# Excerpts from an old guitar instruction book



## zontar (Oct 25, 2007)

While reorganizing my guitar room I glanced through some old guitar instruction books I have. This one was one of the 2 my parents bought at the same time I bought my first guitar--a K-Mart special acoustic. I was amused by these two parts & decided to share them. The book is from 1965. (So it was outdated in a sense before I got it)

I like the amplifier in this one. I guess they couldn't find a real one.









Neck cord? Maybe they used to call it that--but I'd think a neck cord is used to put untalented guitarists out of their audience's misery.:smile:


----------



## devnulljp (Mar 18, 2008)

They put volume control on the lower bout? Isn't that the selector?
And I remember the neck cord thing -- they were still using that in the 70s at least. It took a while, but eventually everyone realised that any guitar advertised as being supplied with a neck cord, pick, and instruction booklet was garbage. Kind of the way you can eaily parse ads now just by looking for the words 'package' or 'kit'. 

That's a pretty cool old book though...

I wonder if the lead is real at one end and cartoon at the other to go into the cartoon amp.
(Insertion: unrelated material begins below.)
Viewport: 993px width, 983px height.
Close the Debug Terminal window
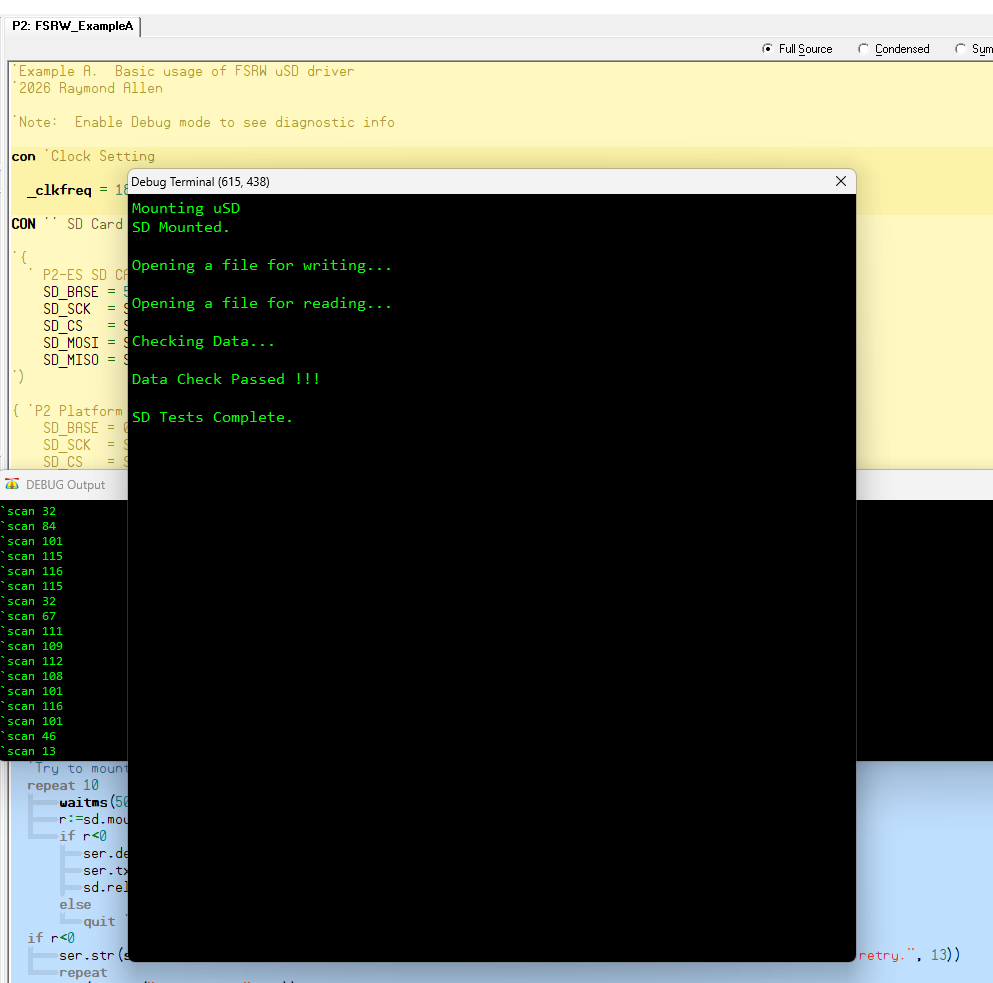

Finally evidence for directionality in cables


----------



## zontar (Oct 25, 2007)

devnulljp said:


> I wonder if the lead is real at one end and cartoon at the other to go into the cartoon amp. Finally evidence for directionality in cables


Maybe it was Roger Rabbit's amp?


----------



## kat_ (Jan 11, 2007)

I need to go through my basement. I have the method book that my grandpa got with his guitar in 1933.


----------



## zontar (Oct 25, 2007)

kat_ said:


> I need to go through my basement. I have the method book that my grandpa got with his guitar in 1933.
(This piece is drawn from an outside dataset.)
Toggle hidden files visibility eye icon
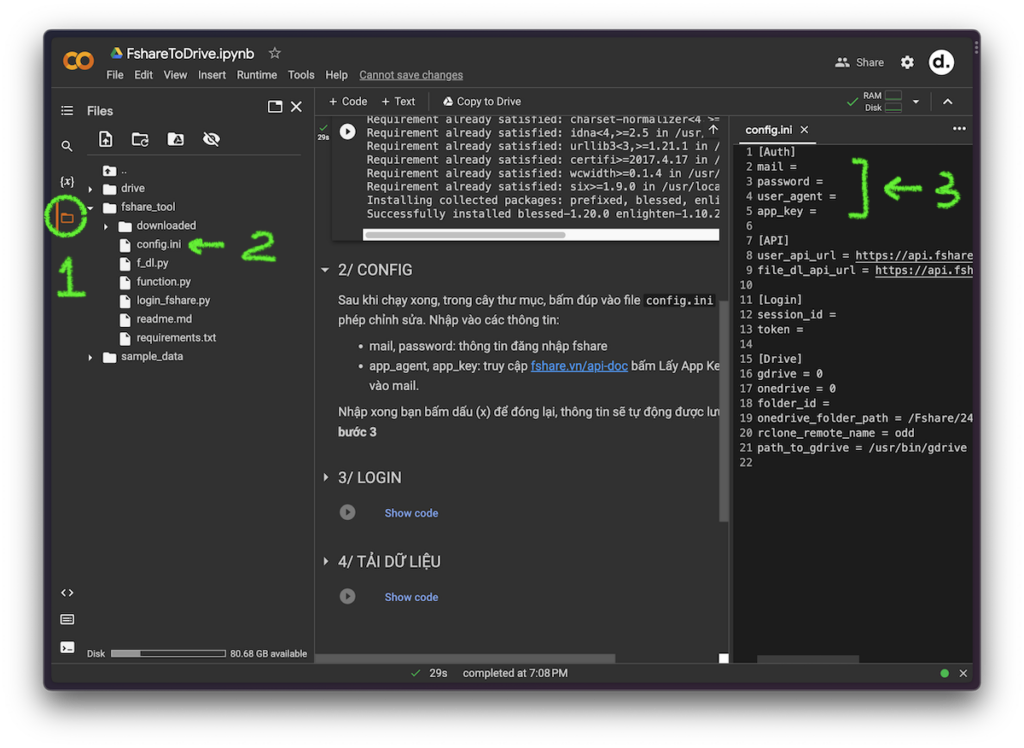 pos(211,140)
That could be cool to check out. I hope you find it.

The other book my parents bought me is older than 1965--I'll have to go check the titles.


----------



## PaulS (Feb 27, 2006)

devnulljp said:


> They put volume control on the lower bout? Isn't that the selector?


Actually it is the volume, it's a Gretsch by the looks of it.


----------



## NB-SK (Jul 28, 2007)

I think I had that book, or at least looked through it, in the 70's.


----------



## zontar (Oct 25, 2007)

The book is "Guitar playing made easy for everyone" by Joseph M Estella & George Roberts.

Although when I actually started lessons I started with Alfred Music's New Guitar Method & then Aaron Shearer's Classic Guitar Technique.


----------



## kat_ (Jan 11, 2007)

zontar said:


> Aaron Shearer's Classic Guitar Technique.


Sorry for the brief threadjack here - do you still play classical? I have some duets I'd like to run through.


----------



## zontar (Oct 25, 2007)

kat_ said:


> Sorry for the brief threadjack here - do you still play classical? I have some duets I'd like to run through.


I do still play classical, but not very well, as I don't play it a lot. Still it was a good way to learn, and some of the techniques & lessons have stuck with me through the years. What level would these duets be?

Feel free to PM me with more details.


----------